Der Mut zum Fair Play, auch wenn er mit finanziellen Einbußen verbunden ist, ist es letztlich ja auch, was ihm die Sympatien der Leser eingebracht und damit ein langes Leben beschert hat. Man kann es drehen und Wenden wie man will, er ist schon eine sympatische Figur, wie er einerseits als knallharter Geschäftsmann seinen Konkurrenten Klaas Klever ausbootet und andererseits beständig darauf bedacht ist, von seiner Schwester Dorette (=Oma Duck), keinen Rüffel zu kriegen. Dagobert hat seit seinem Auftreten vor fünfzig Jahren für einige ganz entscheidende Akzente im Entenkosmos gesetzt. Man denke nur mal: Kein Dagobert, kein Klaas Klever und vor allem keine Panzerknacker. Hand aufs Herz, wer möchte darauf schon verzichten. Selbst für Donald, den ewigen Unterduck, ist es nicht von Nachteil, wenn ihn der rüstige Alte an und ab einspannt und er kein Fett ansetzen kann. So bleibt auch er uns lange erhalten. Inzwischen ist Onkel Dagobert sogar in die Annalen der Weltgeschichte eingegangen. THE PEOPLE'S ALMANACH von David Wallechinsky und Irving Wallace enthält einen Beitrag über Scrooge McDuck in der Rubrik: "Menschen die es nie gab... und die heute noch leben". Dort findet er sich an der Seite von Sherlock Holmes, Tarzan, Superman und, was dem alten Erpel wohl am liebsten ist, Wonder Woman.

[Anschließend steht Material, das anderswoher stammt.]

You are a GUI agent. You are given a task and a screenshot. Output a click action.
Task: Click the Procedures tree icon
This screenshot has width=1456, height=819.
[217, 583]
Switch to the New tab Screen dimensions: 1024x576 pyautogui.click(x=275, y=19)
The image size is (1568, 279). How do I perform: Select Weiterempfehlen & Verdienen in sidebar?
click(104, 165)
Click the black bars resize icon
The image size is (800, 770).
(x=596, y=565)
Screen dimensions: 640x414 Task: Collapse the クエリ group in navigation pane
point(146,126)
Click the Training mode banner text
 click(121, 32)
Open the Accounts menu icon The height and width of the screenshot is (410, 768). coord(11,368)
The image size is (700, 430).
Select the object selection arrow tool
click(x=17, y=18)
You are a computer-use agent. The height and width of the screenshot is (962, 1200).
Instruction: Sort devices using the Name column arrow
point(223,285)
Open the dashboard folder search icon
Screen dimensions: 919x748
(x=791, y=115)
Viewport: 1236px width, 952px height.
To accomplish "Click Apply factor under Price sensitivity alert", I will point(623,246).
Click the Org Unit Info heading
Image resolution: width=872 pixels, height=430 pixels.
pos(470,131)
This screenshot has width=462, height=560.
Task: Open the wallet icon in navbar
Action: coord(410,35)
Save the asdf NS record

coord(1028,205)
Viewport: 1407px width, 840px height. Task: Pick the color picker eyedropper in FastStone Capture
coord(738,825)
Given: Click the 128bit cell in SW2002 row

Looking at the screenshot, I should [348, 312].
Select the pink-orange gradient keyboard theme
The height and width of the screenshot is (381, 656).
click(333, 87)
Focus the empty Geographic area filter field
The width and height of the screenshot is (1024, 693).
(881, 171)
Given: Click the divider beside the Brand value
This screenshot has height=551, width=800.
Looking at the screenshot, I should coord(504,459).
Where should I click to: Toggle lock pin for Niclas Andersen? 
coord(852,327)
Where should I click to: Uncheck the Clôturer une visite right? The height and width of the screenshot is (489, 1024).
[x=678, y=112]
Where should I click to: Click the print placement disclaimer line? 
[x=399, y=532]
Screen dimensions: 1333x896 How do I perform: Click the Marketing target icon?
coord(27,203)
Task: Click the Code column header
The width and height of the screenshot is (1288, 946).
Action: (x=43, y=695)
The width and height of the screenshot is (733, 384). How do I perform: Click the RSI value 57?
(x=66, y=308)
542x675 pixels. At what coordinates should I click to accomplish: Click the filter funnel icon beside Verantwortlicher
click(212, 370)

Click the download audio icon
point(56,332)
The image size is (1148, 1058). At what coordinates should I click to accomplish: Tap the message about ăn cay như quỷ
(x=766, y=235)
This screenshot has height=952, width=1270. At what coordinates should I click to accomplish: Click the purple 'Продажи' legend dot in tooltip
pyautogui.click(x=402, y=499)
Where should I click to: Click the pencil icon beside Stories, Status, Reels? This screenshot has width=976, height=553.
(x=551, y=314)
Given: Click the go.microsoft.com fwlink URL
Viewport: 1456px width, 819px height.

Da sag mal einer Geld macht nicht glücklich.

50 Jahre Onkel Dagobert
 

Goodies zum Geburtstag von Onkel Dagobert

Zum fünfzigsten Jahrestag seines Erscheinens im Entenkosmos gibt es eine Reihe von Sonderausgaben, allen voran LUSTIGES TASCHENBUCH 236 - 50 JAHRE ONKEL DAGOBERT (6,80 DM). Gleichzeitig erscheint Heft 150 Der Reihe DONALD DUCK als Sonderheft im Zeichen von Dagobert und präsentiert drei Geschichten von Onkel Dagobert aus der Feder von Carl Barks, ein Dagobert Poster (nach einem Ölgemälde von Barks) und eine umfassende Dagobert-Biographie von Wolfgang J. Fuchs. Und das alles zum Preis von 4,60 DM. Zudem ist für den Oktober ein weiterer Band von Don Rosas Reihe ONKEL DAGOBERT: SEIN LEBEN - SEINE MILLIARDEN angekündigt mit der ominösen Bandnummer "0"! Darin wird das Geheimnis seines ersten Talers gelüftet, den er sich im Goldrausch am Klondyke verdient hat.
Wer immer noch nicht genug hat, das Interesse an den Ducks ungebrochen ist und sich mit historisch-kritischem Beiwerk die Zeit bis zur nächsten Veröffentlichung vertreiben will, der kann zu dem folgenden Werk greifen:

 

 

 

WHO'S WHO IN ENTENHAUSEN

Das Werk von Johnny A. Grote und Andreas Platthaus könnte ebensogut die Duck-Files heißen. Akribisch werden alle Figuren in Wort und Bild aufgeführt, die irgendwann einmal im Entenkosmos aufgetaucht sind. Der Geschäftsmann Sigismund Sodbrenner und der Maharadscha von Majoran sind ebenso vertreten wie Gestalten von Entenhausener Wahlplakaten, Autoren wie Mark Twain oder Stevenson, deren Werke in Donalds Bibliothek stehen. Zu jedem Namen, der irgendwann einmal gefallen ist, zu jeder Figur, die irgenwo durchs Bild gelaufen ist gibt es einen Eintrag. Selbst Rotbarsch, der halbzahme Fuchs und Daniel Düsentriebs Helferlein finden Eingang in diese Enzyklopaedie. Unglaublich!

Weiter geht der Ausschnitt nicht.